• TRY IT:
Starting at the top of the entries below, print each line exactly until the line with "racing (70, 1228)" has been printed too.

** RECORDS FOR THE TASK follows **

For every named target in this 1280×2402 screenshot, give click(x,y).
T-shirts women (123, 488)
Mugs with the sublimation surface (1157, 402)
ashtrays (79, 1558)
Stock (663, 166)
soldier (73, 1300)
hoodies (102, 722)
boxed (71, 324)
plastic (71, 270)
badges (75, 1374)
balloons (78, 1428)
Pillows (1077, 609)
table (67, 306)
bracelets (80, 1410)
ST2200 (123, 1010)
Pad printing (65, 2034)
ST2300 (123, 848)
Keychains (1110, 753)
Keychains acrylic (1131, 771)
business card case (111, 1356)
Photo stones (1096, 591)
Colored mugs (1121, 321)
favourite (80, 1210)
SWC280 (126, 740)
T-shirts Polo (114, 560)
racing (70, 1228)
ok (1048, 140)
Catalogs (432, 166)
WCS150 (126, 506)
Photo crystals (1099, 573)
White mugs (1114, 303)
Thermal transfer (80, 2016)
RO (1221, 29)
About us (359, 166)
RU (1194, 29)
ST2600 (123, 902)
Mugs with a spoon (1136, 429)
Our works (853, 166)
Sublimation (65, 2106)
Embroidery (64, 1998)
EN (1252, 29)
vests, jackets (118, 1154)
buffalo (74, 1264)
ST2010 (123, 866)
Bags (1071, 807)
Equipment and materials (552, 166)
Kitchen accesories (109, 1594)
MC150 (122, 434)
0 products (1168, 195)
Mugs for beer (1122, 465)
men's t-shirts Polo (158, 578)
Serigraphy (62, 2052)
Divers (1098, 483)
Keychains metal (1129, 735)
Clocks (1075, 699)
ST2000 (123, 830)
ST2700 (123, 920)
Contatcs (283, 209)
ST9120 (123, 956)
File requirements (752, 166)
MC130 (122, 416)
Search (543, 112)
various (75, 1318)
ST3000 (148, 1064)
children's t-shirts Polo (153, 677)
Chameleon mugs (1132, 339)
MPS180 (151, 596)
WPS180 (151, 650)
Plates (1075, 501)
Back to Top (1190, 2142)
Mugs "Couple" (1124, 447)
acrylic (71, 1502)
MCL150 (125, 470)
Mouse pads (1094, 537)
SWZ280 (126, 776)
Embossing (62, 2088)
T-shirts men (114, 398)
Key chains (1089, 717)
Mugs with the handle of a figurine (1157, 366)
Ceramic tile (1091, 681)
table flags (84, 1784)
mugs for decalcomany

** End of RECORDS FOR THE TASK **

• RESULT BELOW:
For every named target in this 1280×2402 screenshot, give click(x,y).
T-shirts women (123, 488)
Mugs with the sublimation surface (1157, 402)
ashtrays (79, 1558)
Stock (663, 166)
soldier (73, 1300)
hoodies (102, 722)
boxed (71, 324)
plastic (71, 270)
badges (75, 1374)
balloons (78, 1428)
Pillows (1077, 609)
table (67, 306)
bracelets (80, 1410)
ST2200 (123, 1010)
Pad printing (65, 2034)
ST2300 (123, 848)
Keychains (1110, 753)
Keychains acrylic (1131, 771)
business card case (111, 1356)
Photo stones (1096, 591)
Colored mugs (1121, 321)
favourite (80, 1210)
SWC280 (126, 740)
T-shirts Polo (114, 560)
racing (70, 1228)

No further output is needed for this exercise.